Nesse ponto, O lodo mostra sua maior força: a ordenação do mundo de Manfredo é progressivamente corroída por um aumento do absurdo, fazendo com que todo o espaço externo seja transfigurado por sua mente alquebrada. Um caleidoscópio de situações e personagens surgem, tornando-se cada vez mais difícil distinguir o que é real do que é delírio. Manfredo decide não dar continuidade ao tratamento, mas passa a ser perseguido pelo Dr. Pink, que chega ao absurdo de processá-lo para que continue o tratamento. Em algumas ocasiões, o psiquiatra surge utilizando bisturi para cortar o corpo vulnerável de Manfredo e remover o lodo que é expelido. No trabalho, Manfredo passa a não dar conta das demandas, e sua fragilidade é aproveitada por um colega que quer uma promoção. Surge uma mulher de seu passado trazendo consigo seu filho, que Manfredo renega. A figura do rapaz é estranha e inquieta, por vezes pondo em xeque se é realmente real.  Manfredo fica cada vez mais doente e é através da ótica da incapacidade imposta pela sua doença que o filme se permite explorar a dúvida, o mistério e o irracional.

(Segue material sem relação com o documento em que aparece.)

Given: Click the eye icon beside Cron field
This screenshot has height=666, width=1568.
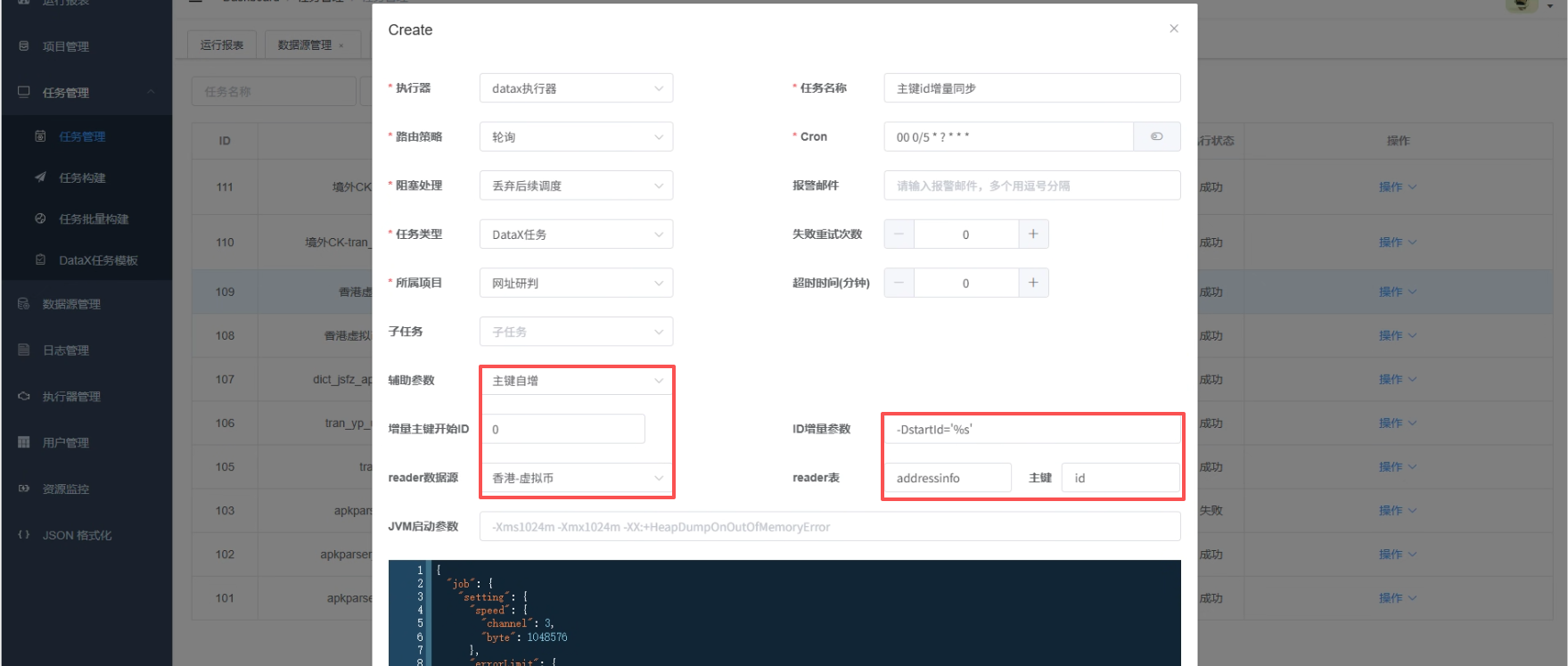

Todavia, Ratton não consegue manter as qualidades de seu filme até as últimas consequências e o roteiro se esforça em oferecer algum entendimento que ordene o caos apresentado. A ambivalência de sentidos que as situações que ele colocou em entropia à órbita de Manfredo são enfraquecidas por um arremate ideológico.  No final, Manfredo retorna ao divã após reconciliar-se com a ideia de se tratar. A ideia de que todas as experiências absurdas que Manfredo vivenciou foram resultado de sua resistência em assumir a responsabilidade por si mesmo já estava presente durante toda a narrativa, porém, é afirmada de forma categórica no final.

Renato Parara é o médico que se apresenta dentro de um universo kafkaniano.

Essa redução acaba por esclarecer todo o processo visto até então, mas ao mesmo tempo, reduz as arestas abertas a um cientificismo. Todo o caleidoscópio, todo o lamaçal sinuoso da dúvida construída pelo filme, é reduzido à necessidade da cura através da fala – retornando à filiação de O lodo, este é um pecado que nem Kafka nem Dostoiévski cometem: jamais afirmam literalmente o que é a metamorfose de Gregor Samsa ou a natureza do duplo de Goliadkin. A multiplicidade de possibilidades de interpretação é parte constituinte de suas afirmações discursivas e críticas.

Em resumo, O lodo é uma obra singular no atual cinema brasileiro, sendo o melhor filme de Helvécio Ratton em décadas. Apesar das insuficiências apresentadas no final, sua trajetória é notável e marcada por uma construção cuidadosa e instigante. Nessa altura de sua carreira, Ratton demonstra maturidade e uma habilidade ímpar no manejo da forma cinematográfica. No entanto, talvez para atender plenamente às demandas de O lodo, seria necessário abraçar a loucura com maior intransigência.